ChEMBL Goes to A Conference - Fall ACS 2009
26 Mar 2009
We are going to speak at the 238th ACS National Meeting, Washington, DC, August 16-20, 2009, on "ChEMBL: Large-scale Mapping of Medicinal Chemistry and Pharmacology Data to Genomes". The Abstract for the talk is:
Although the majority of effective therapeutics are small molecules, there is relatively little readily accessible public domain data mapping drugs to their molecular targets. When one considers clinical trial stage, or discovery stage data, the situation deteriorates further. However, this type of data is essential for Chemical Biology experiments, and is crucial for informed target selection in drug discovery. To address this issue, we have built a series of large scale databases, known as ChEMBL, that map small molecule structures to their target genes and also their functional effects. This data also captures a large ammount of human and model organism pharmacological data, systems often used in pre-clinical validation and safety pharmacology testing. A variety of applications of these databases in the area of target prioritisation, lead discovery, lead optimisation and drug repurposing will be described.
Books and Papers - 8 - Programming Collective Intelligence
25 Mar 2009
I am on holiday today - sort of. Went to Borders for a Starbucks (product placement hopefully pays well), and while queuing for my Orange Mocha Frappuccino!, I caught sight of the O'Reilly books; one stood out from the crowd - Programming Collective Intelligence. It looks a very cool collection of code (Python) implementing a whole variety of data analysis/machine learning techniques and routines to build smarter, more responsive and adaptive web 2.0 applications. Skimming the pages while I had my caffeine speedball led me to spend my cash.
```
%A Toby Segaran
%T Programming Collective Intelligence
%I O'Reilly
%D 2007
%O ISBN 978-0596529321
```
One StARlite interface
23 Mar 2009

No, this isn't a hotel review, despite the picture above; however since finding this image, I now feel compelled to visit Carlsbad, NM to pose under the sign. Now for the post itself; find below some screenshots for an internal interface for StARlite data developed by our close collaborators at the Institute of Cancer Research in Sutton. This interface for StARlite shows some basic workflow themes that give some ideas as to the potential uses of StARlite 'straight out of the tin'. Several of the views will be incorporated into the EMBL-EBI public web interface ;) Bissan's group is developing an integrated system for cancer chemogenomics, called canSAR.
Compound Searching: What would an SAR database be without a compound sketcher and search mechanism. Well here is one, implemented with Marvin, and the Dotmatics Pinpoint cartridge.
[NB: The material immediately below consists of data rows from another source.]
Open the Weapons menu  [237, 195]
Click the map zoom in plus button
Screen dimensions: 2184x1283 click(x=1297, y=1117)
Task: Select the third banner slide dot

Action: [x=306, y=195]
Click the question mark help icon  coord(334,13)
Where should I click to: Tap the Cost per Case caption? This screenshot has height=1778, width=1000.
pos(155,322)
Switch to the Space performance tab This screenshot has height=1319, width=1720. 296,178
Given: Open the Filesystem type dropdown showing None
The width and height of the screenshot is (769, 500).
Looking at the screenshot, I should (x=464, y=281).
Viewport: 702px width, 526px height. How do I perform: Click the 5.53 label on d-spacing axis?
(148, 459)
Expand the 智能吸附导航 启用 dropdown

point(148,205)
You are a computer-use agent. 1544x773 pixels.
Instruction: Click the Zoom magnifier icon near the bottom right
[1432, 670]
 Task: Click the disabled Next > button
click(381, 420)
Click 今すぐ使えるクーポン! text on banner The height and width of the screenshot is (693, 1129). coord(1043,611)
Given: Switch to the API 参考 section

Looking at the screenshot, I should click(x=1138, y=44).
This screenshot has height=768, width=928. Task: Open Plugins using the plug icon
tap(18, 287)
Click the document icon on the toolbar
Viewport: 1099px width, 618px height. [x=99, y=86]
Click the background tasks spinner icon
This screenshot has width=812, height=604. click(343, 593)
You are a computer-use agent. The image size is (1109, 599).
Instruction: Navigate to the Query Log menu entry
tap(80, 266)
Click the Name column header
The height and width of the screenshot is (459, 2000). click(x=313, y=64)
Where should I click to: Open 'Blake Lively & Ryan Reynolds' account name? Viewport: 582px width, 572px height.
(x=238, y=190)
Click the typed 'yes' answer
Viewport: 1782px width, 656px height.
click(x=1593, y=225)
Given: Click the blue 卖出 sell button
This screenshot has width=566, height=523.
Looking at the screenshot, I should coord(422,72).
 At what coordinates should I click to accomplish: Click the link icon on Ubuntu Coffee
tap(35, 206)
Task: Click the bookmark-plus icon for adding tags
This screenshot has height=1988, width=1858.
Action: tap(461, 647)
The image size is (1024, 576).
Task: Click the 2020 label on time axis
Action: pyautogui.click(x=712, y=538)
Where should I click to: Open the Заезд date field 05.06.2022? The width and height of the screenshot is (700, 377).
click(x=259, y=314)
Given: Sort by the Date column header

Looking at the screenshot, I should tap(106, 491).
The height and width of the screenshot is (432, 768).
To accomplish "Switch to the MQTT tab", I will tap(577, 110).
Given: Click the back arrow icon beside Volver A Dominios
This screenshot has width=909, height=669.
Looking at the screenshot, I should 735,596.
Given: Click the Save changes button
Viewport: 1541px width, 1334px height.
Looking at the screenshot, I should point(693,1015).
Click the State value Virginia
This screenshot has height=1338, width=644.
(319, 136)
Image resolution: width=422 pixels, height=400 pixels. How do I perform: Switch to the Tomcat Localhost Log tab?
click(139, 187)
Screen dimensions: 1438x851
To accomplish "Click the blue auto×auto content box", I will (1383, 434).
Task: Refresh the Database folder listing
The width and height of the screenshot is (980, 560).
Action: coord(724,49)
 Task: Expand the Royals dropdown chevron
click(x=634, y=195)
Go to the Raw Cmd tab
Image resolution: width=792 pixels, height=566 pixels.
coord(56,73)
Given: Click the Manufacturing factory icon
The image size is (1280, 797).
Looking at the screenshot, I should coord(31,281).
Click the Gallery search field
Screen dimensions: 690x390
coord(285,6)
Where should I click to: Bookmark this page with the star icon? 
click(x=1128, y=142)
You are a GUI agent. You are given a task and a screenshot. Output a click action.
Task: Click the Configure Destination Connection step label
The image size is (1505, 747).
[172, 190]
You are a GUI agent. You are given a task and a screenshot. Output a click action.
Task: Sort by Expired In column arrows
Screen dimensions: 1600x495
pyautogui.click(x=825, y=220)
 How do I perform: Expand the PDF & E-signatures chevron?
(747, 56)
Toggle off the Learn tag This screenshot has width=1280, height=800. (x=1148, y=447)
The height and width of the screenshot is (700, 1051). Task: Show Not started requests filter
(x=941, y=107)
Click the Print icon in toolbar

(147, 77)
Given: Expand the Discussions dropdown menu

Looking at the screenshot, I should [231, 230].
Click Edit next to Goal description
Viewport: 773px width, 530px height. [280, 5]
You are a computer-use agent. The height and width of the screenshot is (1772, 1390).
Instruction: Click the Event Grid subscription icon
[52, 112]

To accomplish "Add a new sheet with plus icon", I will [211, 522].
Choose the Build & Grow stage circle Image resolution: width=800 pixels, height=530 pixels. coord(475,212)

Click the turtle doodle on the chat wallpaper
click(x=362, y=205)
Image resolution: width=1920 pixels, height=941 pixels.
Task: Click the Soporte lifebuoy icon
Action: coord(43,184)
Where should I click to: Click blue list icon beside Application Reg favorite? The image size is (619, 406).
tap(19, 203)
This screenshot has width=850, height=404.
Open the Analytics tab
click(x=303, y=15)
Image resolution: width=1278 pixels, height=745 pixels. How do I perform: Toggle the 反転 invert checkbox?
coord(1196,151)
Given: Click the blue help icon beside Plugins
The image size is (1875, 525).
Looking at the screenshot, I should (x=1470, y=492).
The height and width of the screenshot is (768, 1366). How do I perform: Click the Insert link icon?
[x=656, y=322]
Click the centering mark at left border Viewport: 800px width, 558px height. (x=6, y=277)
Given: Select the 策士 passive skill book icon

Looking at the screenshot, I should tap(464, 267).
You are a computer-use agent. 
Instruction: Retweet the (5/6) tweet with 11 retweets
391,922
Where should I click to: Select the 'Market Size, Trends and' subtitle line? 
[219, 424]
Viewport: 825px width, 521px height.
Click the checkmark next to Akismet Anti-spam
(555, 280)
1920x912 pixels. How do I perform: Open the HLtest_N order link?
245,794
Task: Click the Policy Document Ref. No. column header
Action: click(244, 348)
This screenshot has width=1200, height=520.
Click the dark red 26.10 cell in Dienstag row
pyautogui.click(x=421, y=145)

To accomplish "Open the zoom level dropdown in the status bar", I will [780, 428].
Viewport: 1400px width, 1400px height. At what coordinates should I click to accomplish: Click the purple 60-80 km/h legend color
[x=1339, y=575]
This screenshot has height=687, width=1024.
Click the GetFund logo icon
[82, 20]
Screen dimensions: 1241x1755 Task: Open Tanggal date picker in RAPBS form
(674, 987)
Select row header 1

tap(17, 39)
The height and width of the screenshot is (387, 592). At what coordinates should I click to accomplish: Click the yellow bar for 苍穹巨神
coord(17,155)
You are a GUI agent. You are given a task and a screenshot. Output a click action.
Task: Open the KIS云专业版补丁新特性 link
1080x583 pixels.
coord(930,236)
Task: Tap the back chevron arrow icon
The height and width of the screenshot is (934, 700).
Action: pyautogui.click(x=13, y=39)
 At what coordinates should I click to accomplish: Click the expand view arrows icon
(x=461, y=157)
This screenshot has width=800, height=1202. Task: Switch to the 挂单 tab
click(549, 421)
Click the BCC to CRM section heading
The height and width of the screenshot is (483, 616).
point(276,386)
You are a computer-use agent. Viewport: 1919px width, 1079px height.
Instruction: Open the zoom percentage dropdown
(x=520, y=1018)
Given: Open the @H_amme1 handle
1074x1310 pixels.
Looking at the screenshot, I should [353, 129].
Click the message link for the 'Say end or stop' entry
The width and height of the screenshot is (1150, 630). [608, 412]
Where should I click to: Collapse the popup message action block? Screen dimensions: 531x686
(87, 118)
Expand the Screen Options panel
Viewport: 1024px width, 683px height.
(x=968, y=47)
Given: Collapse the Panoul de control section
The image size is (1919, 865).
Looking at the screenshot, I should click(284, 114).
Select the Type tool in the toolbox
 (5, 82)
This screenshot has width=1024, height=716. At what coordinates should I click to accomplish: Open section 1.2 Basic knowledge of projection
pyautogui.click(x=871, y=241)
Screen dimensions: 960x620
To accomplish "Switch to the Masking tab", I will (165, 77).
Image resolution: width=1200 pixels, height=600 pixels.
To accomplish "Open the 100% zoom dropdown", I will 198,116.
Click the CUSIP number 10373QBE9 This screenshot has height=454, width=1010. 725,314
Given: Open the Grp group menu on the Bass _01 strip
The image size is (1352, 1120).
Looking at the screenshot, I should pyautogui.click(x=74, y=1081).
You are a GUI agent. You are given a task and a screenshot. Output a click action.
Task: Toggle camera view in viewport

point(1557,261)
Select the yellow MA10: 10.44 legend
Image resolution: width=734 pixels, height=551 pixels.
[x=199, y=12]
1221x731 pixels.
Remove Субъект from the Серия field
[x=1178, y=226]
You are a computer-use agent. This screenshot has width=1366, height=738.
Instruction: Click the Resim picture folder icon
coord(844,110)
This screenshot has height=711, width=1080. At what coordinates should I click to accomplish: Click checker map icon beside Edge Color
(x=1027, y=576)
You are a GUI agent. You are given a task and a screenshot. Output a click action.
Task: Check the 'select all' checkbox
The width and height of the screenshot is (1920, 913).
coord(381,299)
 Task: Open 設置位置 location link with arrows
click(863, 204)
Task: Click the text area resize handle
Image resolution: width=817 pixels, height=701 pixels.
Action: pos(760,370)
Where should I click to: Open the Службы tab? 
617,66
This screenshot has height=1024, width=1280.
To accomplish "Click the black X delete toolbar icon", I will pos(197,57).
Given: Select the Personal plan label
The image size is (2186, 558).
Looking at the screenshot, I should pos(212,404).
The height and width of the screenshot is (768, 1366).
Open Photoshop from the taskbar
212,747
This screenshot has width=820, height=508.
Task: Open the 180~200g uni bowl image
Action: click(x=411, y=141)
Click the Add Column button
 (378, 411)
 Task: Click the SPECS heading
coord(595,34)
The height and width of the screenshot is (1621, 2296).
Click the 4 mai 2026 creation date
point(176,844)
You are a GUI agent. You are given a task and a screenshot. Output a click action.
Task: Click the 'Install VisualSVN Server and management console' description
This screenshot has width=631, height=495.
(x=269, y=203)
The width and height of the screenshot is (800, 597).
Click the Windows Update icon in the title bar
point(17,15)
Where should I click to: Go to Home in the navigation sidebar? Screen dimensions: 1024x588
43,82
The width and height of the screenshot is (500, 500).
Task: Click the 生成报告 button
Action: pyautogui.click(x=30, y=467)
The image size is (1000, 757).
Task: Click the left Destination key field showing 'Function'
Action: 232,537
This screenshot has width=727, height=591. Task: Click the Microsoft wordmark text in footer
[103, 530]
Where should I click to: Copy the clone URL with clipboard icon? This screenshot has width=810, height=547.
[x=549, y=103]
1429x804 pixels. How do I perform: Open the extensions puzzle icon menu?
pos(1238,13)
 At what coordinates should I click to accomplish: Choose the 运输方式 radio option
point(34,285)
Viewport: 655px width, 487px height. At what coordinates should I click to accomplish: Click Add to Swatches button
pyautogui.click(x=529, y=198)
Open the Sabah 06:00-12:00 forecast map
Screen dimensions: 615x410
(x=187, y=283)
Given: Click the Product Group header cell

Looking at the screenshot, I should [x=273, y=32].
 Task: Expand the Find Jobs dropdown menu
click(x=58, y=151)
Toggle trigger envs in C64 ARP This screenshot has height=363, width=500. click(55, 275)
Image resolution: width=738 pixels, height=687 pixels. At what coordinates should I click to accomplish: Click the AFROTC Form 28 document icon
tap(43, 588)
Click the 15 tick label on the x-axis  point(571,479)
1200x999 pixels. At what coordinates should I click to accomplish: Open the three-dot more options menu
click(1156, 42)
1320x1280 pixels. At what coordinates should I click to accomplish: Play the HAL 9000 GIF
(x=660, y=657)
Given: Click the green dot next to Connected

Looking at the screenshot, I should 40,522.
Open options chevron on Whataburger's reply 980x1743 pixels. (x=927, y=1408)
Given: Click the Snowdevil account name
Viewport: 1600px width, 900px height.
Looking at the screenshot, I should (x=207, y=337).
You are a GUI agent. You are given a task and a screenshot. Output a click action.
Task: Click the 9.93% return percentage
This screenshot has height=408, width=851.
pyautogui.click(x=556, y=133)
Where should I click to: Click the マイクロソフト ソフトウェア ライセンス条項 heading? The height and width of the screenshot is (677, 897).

Compound Browsing: A "Top Trumps" view on compounds is quite a useful paradigm for browsing and selecting compounds for further analysis. As an aside, for an example of sensory overload on a web page, try out the current Top Trumps company website.
Target Browsing: It is useful sometimes to browse the target dictionary to explore its structure, coverage, and to pre-group compounds into various activity sets.
This page uses the Google Chart API to do some of the heavy lifting. In which the chart itself is made using a URL of the form...
```
http://chart.apis.google.com/chart?cht=p3&chd=t:60,40&chs=250x100&chl=Good|Evil
```
Which produces the following (and you thought Google could do no Evil).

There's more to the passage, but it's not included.